AUSGANGSTEXT:

'''

Der Esel in Bibel und Geschichte: Jesu Eselsritt erinnert an die Bedeutung dieses seit dem Anfang des 4. Jahrtausends v. Chr. genutzten Vierbeiners an vielen Stellen der Bibel: Er ist Trag- und Zugtier, Reittier der Vornehmen, des endzeitlichen Königs, bei der Überlieferung von Christi Geburt oder bei der Flucht nach Ägypten dabei. Er gilt bis zum Ende der Antike als gutmütig, weise, besonders intelligent und geduldig. Esel haben keine feste Rollenverteilung in der Herde, besitzen sehr guten Gehör- und Geruchssinn sowie ein ausgezeichnetes Sehvermögen. Als der Esel spätestens mit den Römern auch als Nutztier nach Mitteleuropa kam, galt er hier allerdings meist als stur, dumm und faul, wie die Fabeln und der „Esel“ als Schimpfwort beweisen. Im deutschen Sprachraum ging seine große Bedeutung als Nutztier seit dem 30-jährigen Krieg stark zurück und er wurde im Wesentlichen nur noch zur Zucht von Maultieren und Maulpferden verwendet. Die aktuelle Esel-Population in Deutschland wird auf 10.000 bis 16.000 Tiere geschätzt. Die Stiftung Bündnis Mensch & Tier kürte den Esel zum Haustier des Jahres 2022. Mehr: Deutscher Zuchtverband für Esel e.V. - anerkannte Züchtervereinigung, Internet: http://www.eselzuchtverband.de/, Esel- und Mulifreunde Deutschland e.V., Internet: www.esel.org, The Donkey Sanctuary - International Donkey Protection Trust, einer der ältesten Verbände von Eselfreunden in Europa. GB-Devon EX 10 ONU England, Internet: www.thedonkeysanctuary.org.uk/

Unsere Gesprächspartnerin: Dr. Bettina Wellmann, Redakteurin beim Katholischen Bibelwerk, Redaktion „Bibel heute“ und „Lectio Divina“ Tel. 0711 / 6192067 E-Mail: wellmann@bibelwerk.de, Katholisches Bibelwerk e.V. Stuttgart, Silberburgstr. 121, 70176 Stuttgart, Tel. +49 711 61920 50, Fax: +49 711 61920 77, E-Mail: bibelinfo@bibelwerk.de, Internet: https://www.bibelwerk.de

Der Ablauf der Kar- und Ostertage:

  • Papst Franziskus feiert am Palmsonntag (2. April) eine Messe auf dem Petersplatz.

'''

DATENAUSZUG:

'''

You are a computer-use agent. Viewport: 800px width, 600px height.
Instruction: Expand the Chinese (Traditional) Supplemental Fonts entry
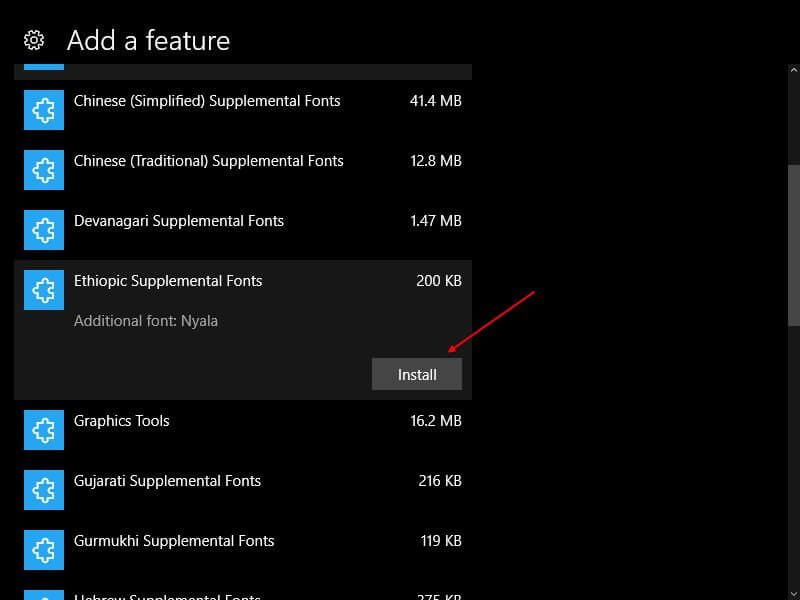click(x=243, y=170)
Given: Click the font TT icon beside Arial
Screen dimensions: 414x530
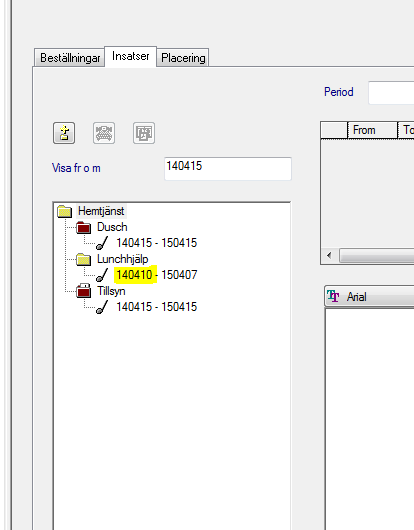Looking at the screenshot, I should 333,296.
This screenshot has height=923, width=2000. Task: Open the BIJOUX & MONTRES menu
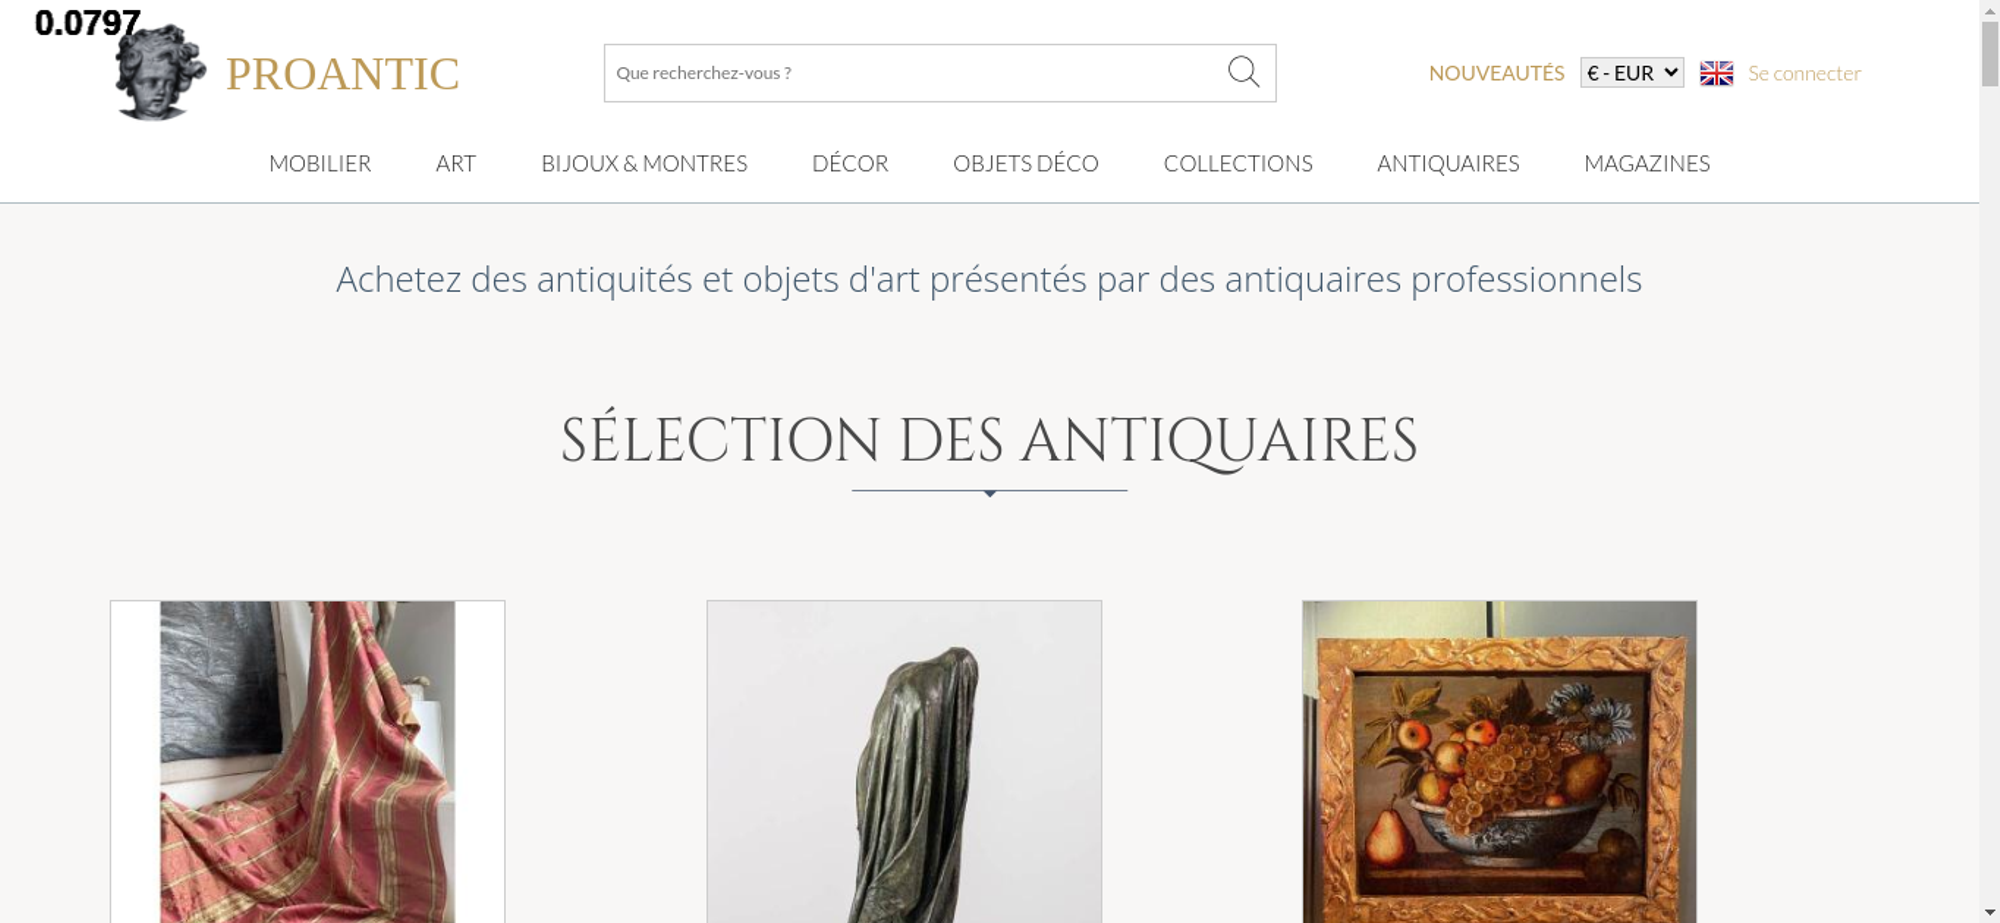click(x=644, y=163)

'''

AUFGABEN:
**1.** Nenne alle Eigenschaften, die der Esel laut Ausgangstext bis zum Ende der Antike zugeschrieben bekam.
**2.** Gib die drei Einträge des Datenauszugs bitte Zeile für Zeile unverändert wieder und lass die Bilder dabei weg.

SCHRIFTLICHE ANTWORTEN:
**1.** gutmütig, weise, besonders intelligent, geduldig

**2.**
You are a computer-use agent. Viewport: 800px width, 600px height.
Instruction: Expand the Chinese (Traditional) Supplemental Fonts entry
click(x=243, y=170)
Given: Click the font TT icon beside Arial
Screen dimensions: 414x530
Looking at the screenshot, I should 333,296.
This screenshot has height=923, width=2000. Task: Open the BIJOUX & MONTRES menu
click(x=644, y=163)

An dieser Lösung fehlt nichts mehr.